Reflections on the Self
Self-contemplation and understanding: the way of atma-vichara. What or who am I? Where does this query lead? Is there a reality behind the outer form and personality. A Vedantic investigation.
The first of our series on the Mother's writings on Integral Yoga
Austerity is usually confused with self-mortification, and when someone speaks of austerities, we think of the discipline of the ascetic who, in order to avoid the arduous task of spiritualizing the physical, vital and mental life, declares it incapable of transformation and casts it away ruthlessly as a useless encumbrance, as a bondage and an impediment to all spiritual progress, in any case as something incorrigible, as a load that has to be borne more or less cheerfully until Nature, or divine Grace, delivers you from it by death. At best, life on earth is a field for progress and one should take advantage of it as best one can in order to reach as soon as possible the degree of perfection which will put an end to the ordeal by making it unnecessary.

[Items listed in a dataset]
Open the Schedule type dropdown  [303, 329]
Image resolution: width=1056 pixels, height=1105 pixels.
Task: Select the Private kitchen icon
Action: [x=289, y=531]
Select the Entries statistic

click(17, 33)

* _Instructions to follow_: Translate this sentence from the text on self-reflection into French: "At best, life on earth is a field for progress and one should take advantage of it as best one can in order to reach as soon as possible the degree of perfection which will put an end to the ordeal by making it unnecessary."

* _Solution for this exercise_: Au mieux, la vie sur terre est un champ de progrès et l'on devrait en tirer parti du mieux que l'on peut afin d'atteindre au plus vite le degré de perfection qui mettra fin à l'épreuve en la rendant inutile.